Using the OTR plugin with Pidgin for verifying GPG public key fingerprints

erythrocyte firasmr786 at gmail.com
Fri Mar 12 23:18:44 CET 2010


On 3/13/2010 1:10 AM, MFPA wrote:
>> Each of these adds a given amount of risk, that really should be
>> made transparent to end-users IMHO.
> 
> 
> I think you might mean the risk should be made *clear* to end-users?
> Security is already *transparent* to end users visiting a "secure" website
> whose root certificate the browser already trusts.

I guess you could think of it that way. I guess what I'm trying to say
is that there might be instances where your security requirements aren't
in line with what your browser already trusts. And there has to be a
method to improve that and make it more "clear" / "transparent" / etc.

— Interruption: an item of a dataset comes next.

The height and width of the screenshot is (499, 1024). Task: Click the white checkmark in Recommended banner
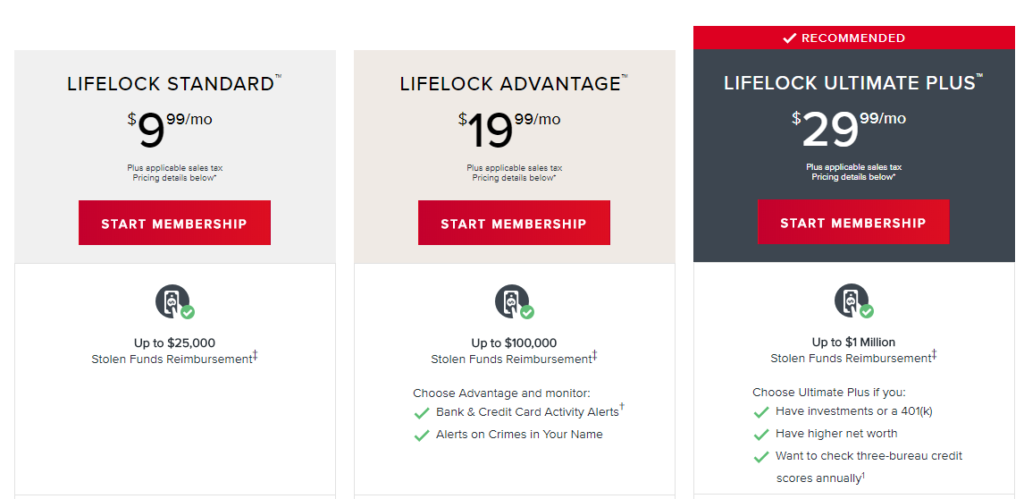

>> Some belong to well known CAs, while others belong to less reputable
>> ones.
> 
> A lot there that I've not heard of. Could be perfectly reputable, but
> I am unaware of their reputation...

Again 'repute' in this context is relative. People's gold-standards can
vary. I might be comfortable in trusting CA-A because they've actually
never ever screwed up in the past, while I wouldn't feel the same way
with CA-B because they actually have. It all goes back to how you define
your security requirements. Steve Gibson on his podcast, Security Now,
once talked about how a certificate from a well known CA was spoofed
because of a weak hash algorithm that was used in signing.